Also, fighter purses were going up to the point that low ratings and ad revenue could not support it, let alone the promotion and event itself. This is why PPV was invented. To be able to pay fighters huge purses.
I think the PPV model is becoming dead especially with all the streaming options people use these days, after Mayweather and Pacquiao is sure as hell going to be hard to be a regular on PPV
The NFL would become a "niche" sport too if the only way you could watch regular season games was by paying for the NFL Sunday Ticket, and if had to pay $75 to watch each playoff game and $100 to watch the Super Bowl. Frankly, boxing hung on longer than most of the national sports would if you had to pay to see them. Boxing wasn't a niche sport when it left the networks. The networks made the decision to stop carrying it for many reasons, "deaths" being one of them. Today, boxing is popular with women as well as men because women box in gyms as part of their workouts. Most never play football, but it's always ON TV so they see it. If boxing is on free TV, the advertisers will come. They always have.
.....and that is why when haymon finds a "star" from his "free fights," he will be charging us again to watch him on ppv. this cbs/nbc/spike platforms are just his proving grounds
Please, half the time on HBO they use the break to talk about upcoming fights, specials or shows and show replays of what we just watched happen during the round. If the trainers say anything about strategy while they're doing that Roy or one of the other commentators talks about it at the begfining of the next round.
That's why PPV was invented, but that's not why it's used today. One 30-second spot on the Super Bowl sells for $5 milliion. How many commercials do you think aired on the Super Bowl telecast? There's plenty of money in network television. I think everyone in the cast of The Big Bang Theory makes $250,000 for a 22 minute episode. And how many are in the cast ... a half-dozen people? That's not counting the writers, directors, producers, etc. When fighters went to HBO and Showtime ... THEY TOOK A PAYCUT.

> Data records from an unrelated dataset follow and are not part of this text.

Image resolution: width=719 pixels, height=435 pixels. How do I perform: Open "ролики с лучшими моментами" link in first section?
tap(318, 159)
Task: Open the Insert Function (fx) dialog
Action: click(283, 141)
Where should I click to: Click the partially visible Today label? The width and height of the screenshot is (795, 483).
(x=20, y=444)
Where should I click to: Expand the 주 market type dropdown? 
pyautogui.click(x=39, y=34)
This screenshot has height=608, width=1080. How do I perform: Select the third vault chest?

Leave it on free TV for two years and see how many fans tune in. I think the NBA All-Star game had five million viewers. Nearly that many people might tune in to the freaking Berto fight, which is the first show out of the gate. When Holmes fought Cobb, 30 million people watched it on ABC. And it was suck fight going in. These 2 million buy PPVs are going to look comical in a few years when five times as many people are watching Saturday night boxing on NBC.

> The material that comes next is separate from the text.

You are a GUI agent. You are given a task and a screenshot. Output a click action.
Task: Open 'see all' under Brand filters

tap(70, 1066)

it was, i remember waiting for a bowling match to finish before a hagler fight on ww of sports. big fights left the network because they couldn't afford to pay what boxing fans could afford to pay star fighters on ppv.
let me tell you something about a berto fight. hbo did a BAD show in MIAMI (berto's hometown) when he was still undefeated, less than 300 people showed up.
And I remember watching Pinklon Thomas vs. Gerrie Coetzee as the lead-in to the NFC Championship game. What kind of an audience do you think that fight drew?
I don't care how much he loses. Why do you care? I'm tired of "caring" how much a promoter makes. The Mayweather-Pac hype includes people saying excitedly that it's going to cost "fans" $100 to watch it on television ... like that's supposed to make fans feel good. Boxing is going to be appearing regularly on multiple free networks and it's going to be seen BY MILLIONS MORE viewers than it is on HBO or Showtime or PPV. The fights, so far, sound good. What the f*ck are we complaining about? I hope it's a huge success. I'm done bashing Haymon. Like I said in a previous post, it's not like other channels, other promoters, other ratings bodies, ANYONE has done anything this good in decades. I'm just going to watch the fights and not care who makes money on them. I don't have to pay for them ... SO I'M NOT LOSING MONEY ON IT.